***** Текст для чтения

Михаил Веллер — удивительный писатель. Он интересен, оригинален, полемичен, остр и остроумен в любом жанре, в котором работает — от отточенной художественной прозы до парадоксальных эссе и философских трактатов, написанных языком понятным, ясным и доходчивым. У меня есть немало книг, подаренным мне автором, и я их часто перечитываю. И всегда улыбаюсь, перечитывая блестящие «Легенды Невского проспекта», и дивлюсь масштабу и конкретике философской книги «Все о жизни», отвечающей на многие вопросы, которые каждый из нас задает себе не раз. Мы с Михаилом Веллером провели десятки бесед в радиоэфире, и всегда поражает оригинальность его мышления, необозримая эрудиция, которая не так уж часто встречается в наши дни. Никогда не забуду, как после первой же беседы с ним множество радиослушателей Русской Америки устремились в Нью-Йорке и других городах в книжные магазины и буквально смели с полок все книги Михаила Веллера. Его встречи с читателями всегда собирают множество любителей литературы. Кстати, Нью-Йорк, насколько я могу судить, произвел на Михаила впечатление весьма сильное.
М. Веллер: — Это замечательный город. Если бы жадные, подлые, жуликоватые издатели платили бы мне по заслугам, что невозможно в принципе, ибо как сказал еще Шекспир, если каждый будет получать по заслугам, то кто же избегнет порки, так вот, если бы я получал по заслугам, я бы спокойно купил большую, удобную квартиру на Манхэттене, а еще одну в Париже и жил бы как белый человек.
— А что вам мешает? Вы один из самых популярных писателей в России, кажется, никто в мире из пишущих на русском языке не издает столько книг, а вы еще жалуетесь.
— Я не жалуюсь. А еще скажу, что был когда-то давным-давно чудесный французский фильм «Двадцать лет спустя», и тогда еще совсем молодой Жан Марэ играл д’Артаньяна. У него были две проходные фразы через весь фильм. Одна из них: Ах, если бы вы увидели меня в двадцать лет. Вторая: Комплименты ваши не заслуженны, но приятны.
Как сказали друг другу мы с Александром Бушковым, популярным российским писателем, гению подобает скромность. И заказали еще по пиву. Так что, у кого больше книг, у кого меньше, не суть важно. Нет, я не жалуюсь на тиражи и на все остальное. Наши авторские гонорары значительно ниже, чем в Америке. Как говорил один из героев Дюма, я прибыл в Париж с 7 ливрами в кармане и вызвал бы на дуэль каждого, кто сказал бы, что я не в состоянии купить Лувр. Но вы, Михаил, меня уговорили, я подумаю и изыщу возможности купить здесь квартиру.

**********
***** Сохранённые записи

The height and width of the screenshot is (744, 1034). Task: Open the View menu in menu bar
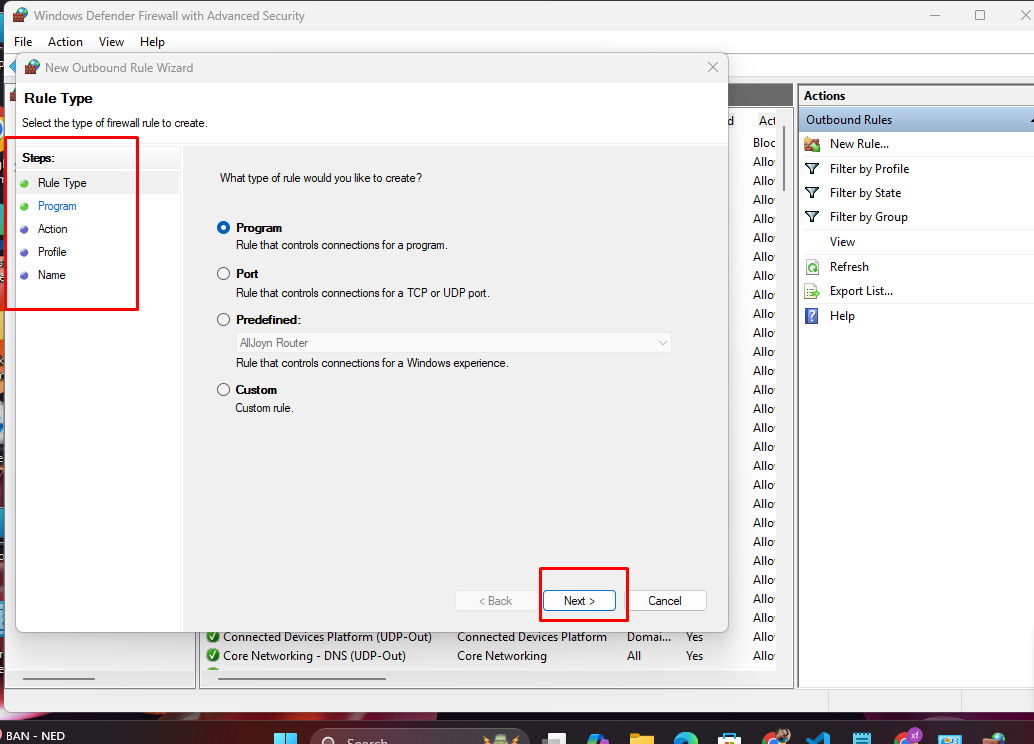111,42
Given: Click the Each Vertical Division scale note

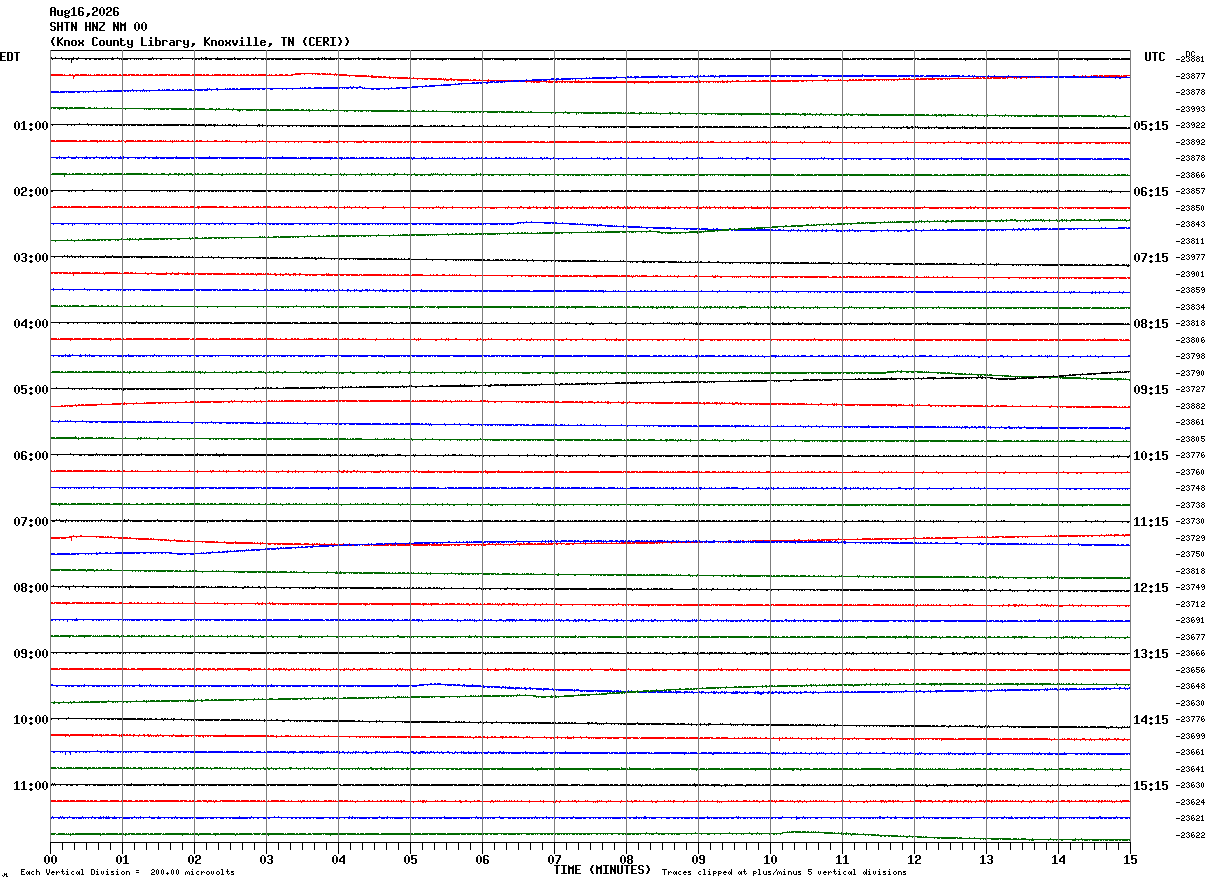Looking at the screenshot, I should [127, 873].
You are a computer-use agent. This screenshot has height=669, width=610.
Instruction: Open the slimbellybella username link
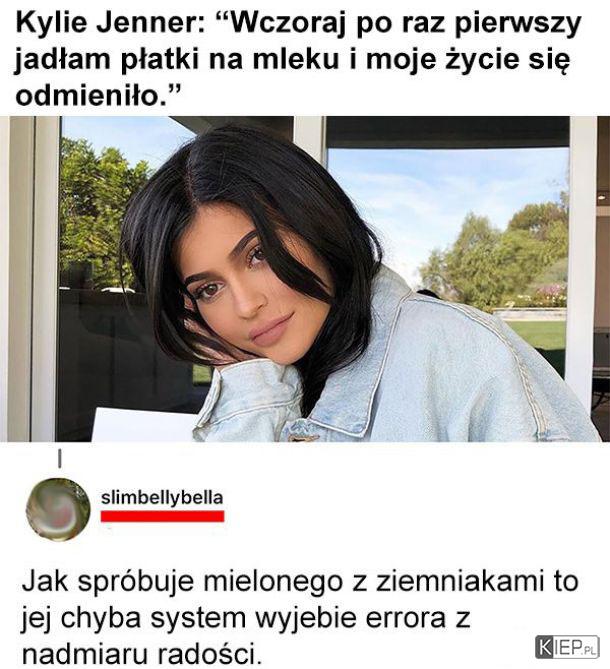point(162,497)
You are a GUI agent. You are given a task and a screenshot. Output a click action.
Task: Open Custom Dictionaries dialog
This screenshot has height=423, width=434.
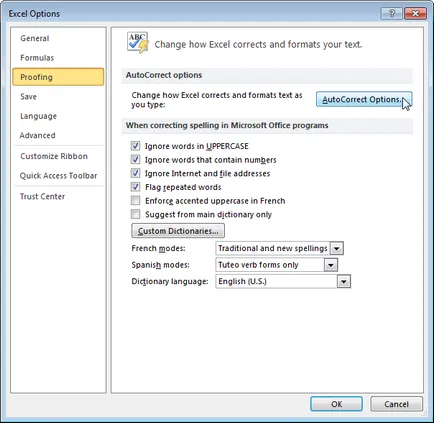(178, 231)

**********

Что сделать - Каково краткое содержание текста о Михаиле Веллере в двух предложениях?

Ответ к заданию - Во вступлении Михаил Веллер представлен как оригинальный, острый и эрудированный писатель в любом жанре. После его радиобесед слушатели Русской Америки сметали его книги с полок, а в самой беседе Веллер называет Нью-Йорк замечательным городом, говорит, что не жалуется на тиражи, хотя гонорары ниже американских, и в шутку обещает подумать о покупке квартиры.